While families worry about their monthly credit card bills, countries around the world are dealing with a much bigger version of the same problem. Global debt has ballooned to an eye-watering $307 trillion by 2023, and it keeps growing like a teenager’s appetite during a growth spurt.
The COVID-19 pandemic pushed governments to spend money they didn’t have to keep their economies afloat. Now the bills are coming due, and they’re enormous. The United States alone owes more than $35 trillion, which equals about 100% of everything the country produces in a year.
By 2055, that debt could reach 156% of GDP, making the national budget look like a credit card statement that nobody wants to open.
Japan holds the dubious honor of having the highest debt compared to its economic size globally. Meanwhile, developing countries face an even tougher situation because they earn less money but still need to pay back what they borrowed, often in foreign currencies that become more expensive over time.
The real pain comes from interest payments. Italy will spend 4.5% of its entire economic output just on debt interest by 2025, which equals their entire education budget.

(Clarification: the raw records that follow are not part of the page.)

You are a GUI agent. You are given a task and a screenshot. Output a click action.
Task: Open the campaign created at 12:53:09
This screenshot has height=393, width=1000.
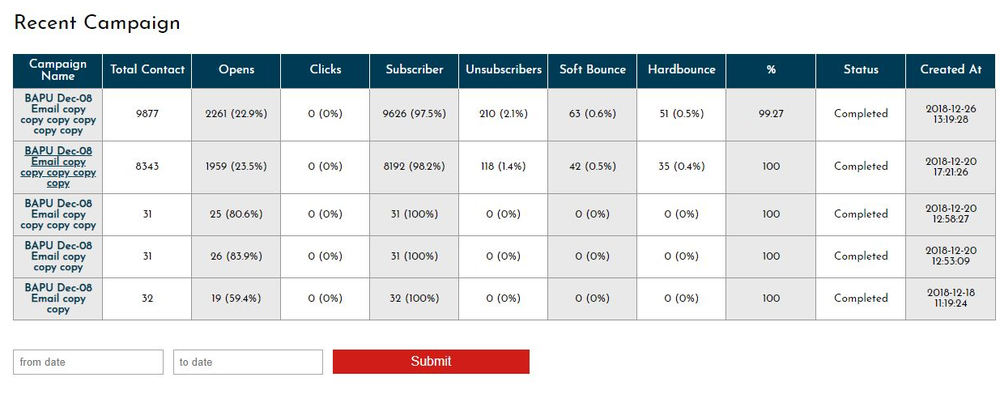(58, 256)
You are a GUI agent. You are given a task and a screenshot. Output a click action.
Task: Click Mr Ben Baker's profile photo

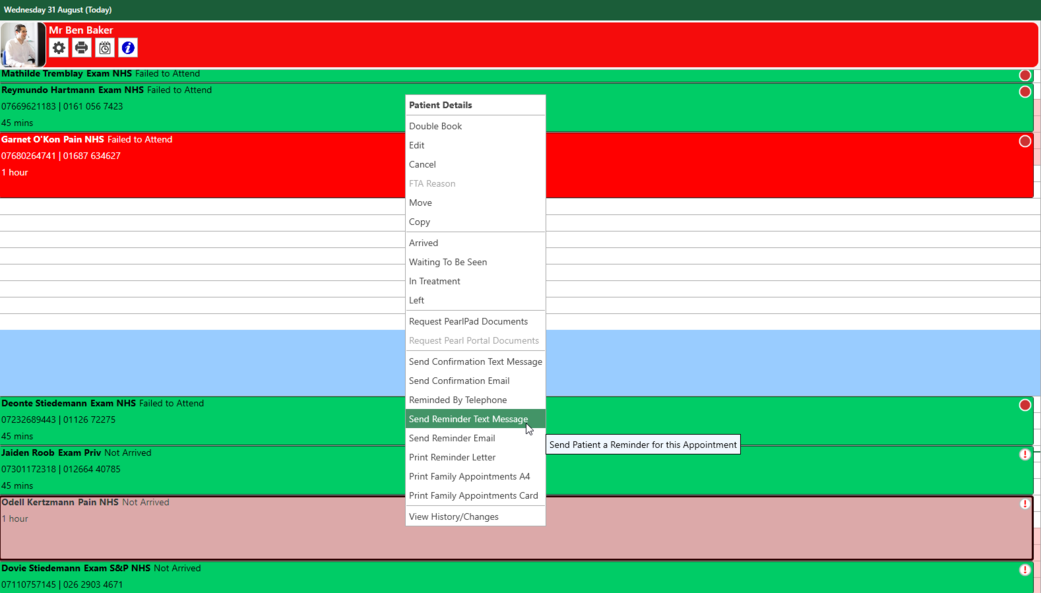point(21,44)
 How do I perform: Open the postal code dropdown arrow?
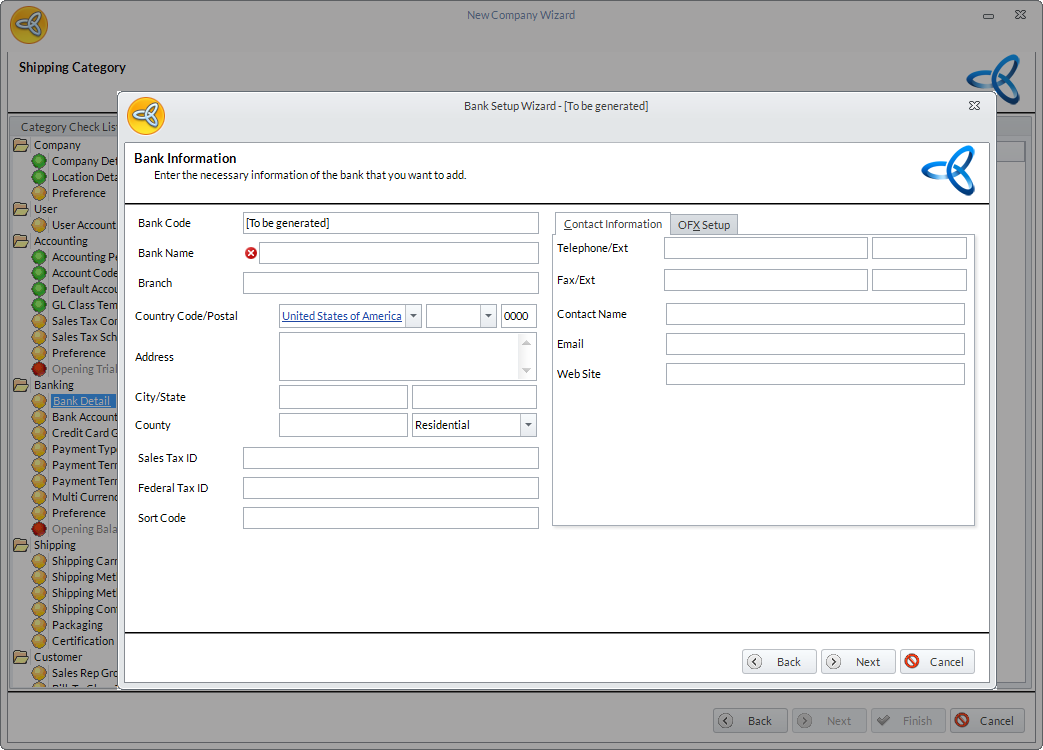488,316
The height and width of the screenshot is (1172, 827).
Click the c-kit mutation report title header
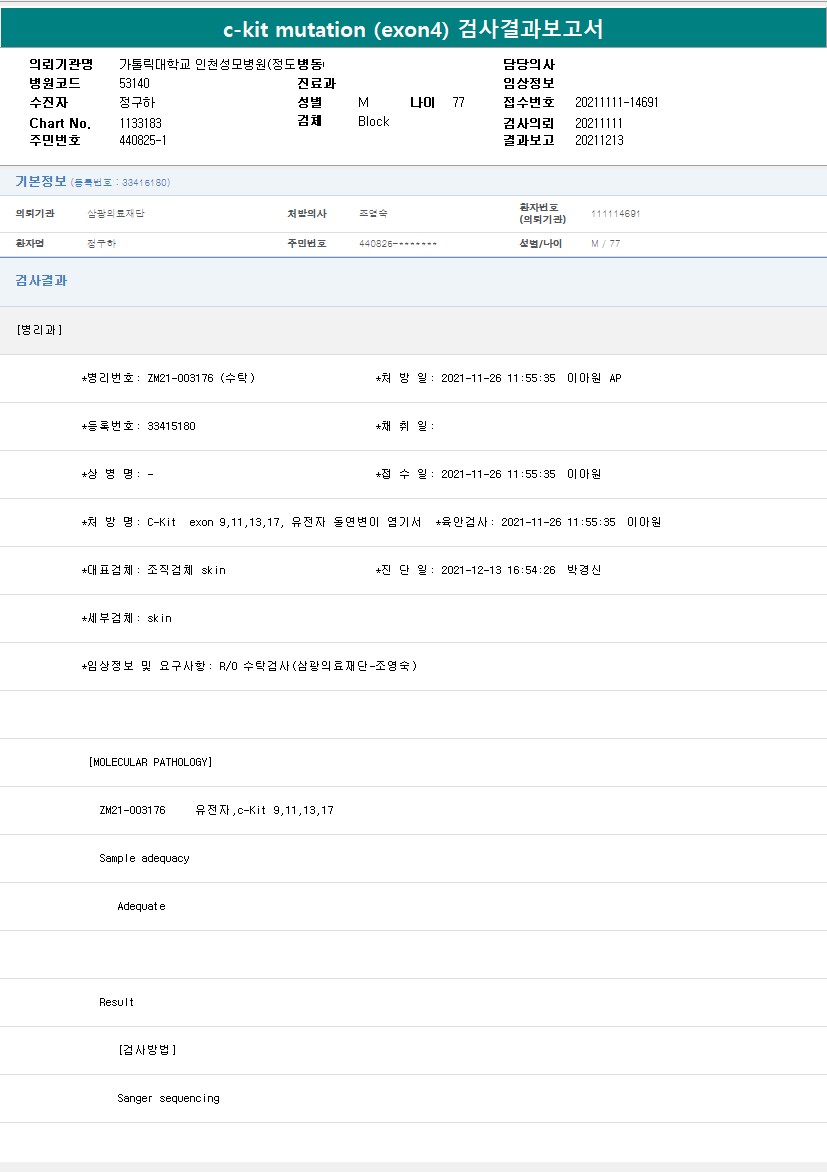[413, 29]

The United States will pay over $1 trillion annually in interest costs by 2025, surpassing what they spend on Medicaid and children’s services combined. That’s money that could have gone to schools, roads, or healthcare instead.

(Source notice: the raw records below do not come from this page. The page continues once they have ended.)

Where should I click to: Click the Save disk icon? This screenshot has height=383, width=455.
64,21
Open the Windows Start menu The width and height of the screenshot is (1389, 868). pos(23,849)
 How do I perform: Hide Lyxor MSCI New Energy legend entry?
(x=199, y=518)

Adding fuel to this financial fire, inflation continues to make everything more expensive while economic growth slows down. Advanced economies are growing at only about 1.5% annually, while emerging markets manage slightly better at 4%.

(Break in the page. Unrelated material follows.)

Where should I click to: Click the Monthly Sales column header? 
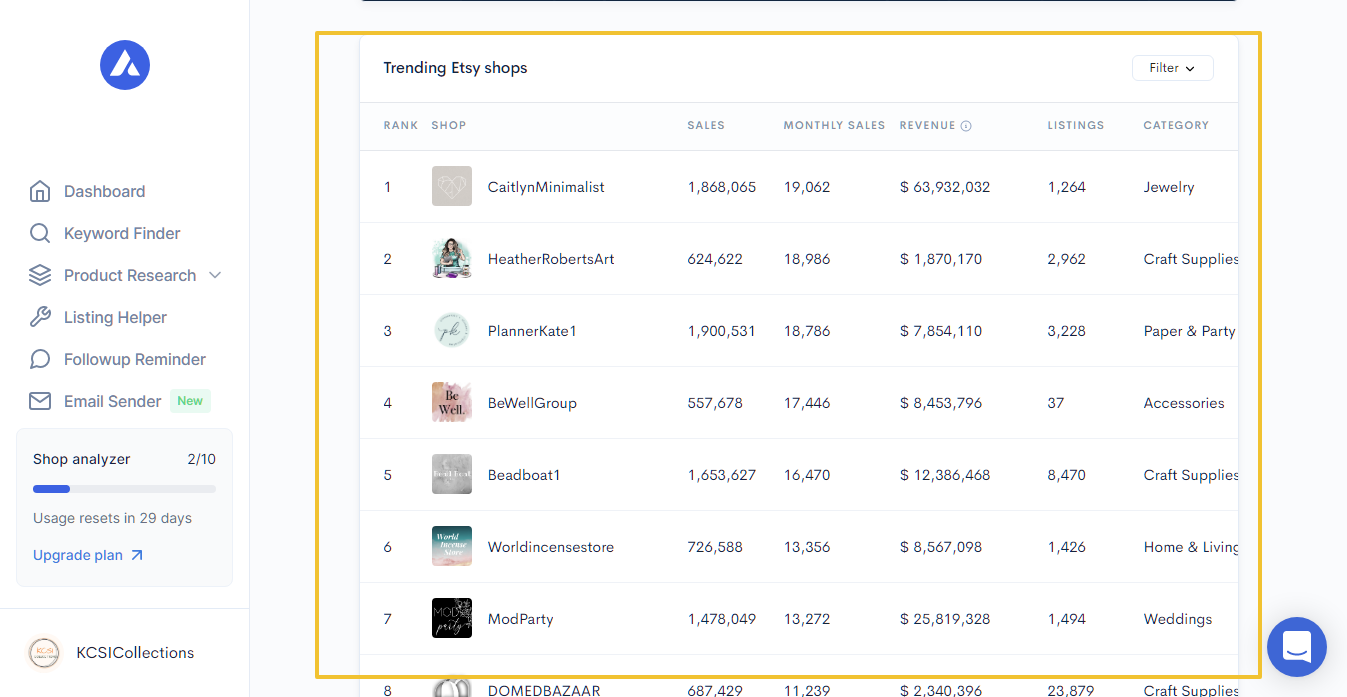coord(834,125)
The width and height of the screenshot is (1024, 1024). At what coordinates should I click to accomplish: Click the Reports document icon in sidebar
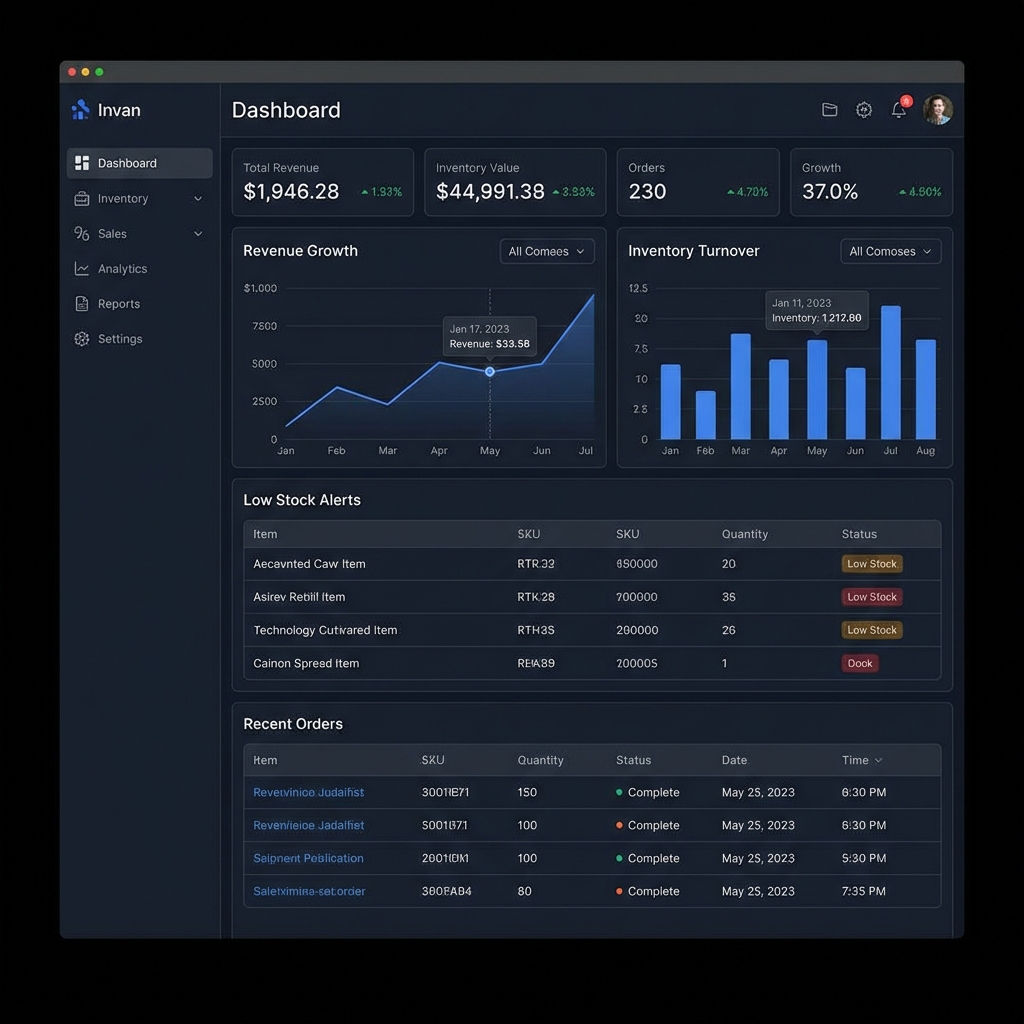coord(82,304)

However, slower growth means countries earn less money to pay their debts. Rising debt could reduce per capita income growth by 16% from 2025 to 2055 under current projections.
The situation creates a vicious cycle where governments must borrow more money to pay existing debts, pushing the problem further into the future. Similar to how individuals handle outstanding loan balances by transferring debt, governments often refinance or restructure their obligations to manage the financial burden. Central banks face the difficult challenge of maintaining inflation control while simultaneously supporting economic growth in this precarious environment. Ultimately, taxpayers bear the burden through higher taxes, reduced services, or both.
Without significant reforms, this global borrowing nightmare will continue squeezing government budgets and limiting their ability to invest in their citizens’ futures.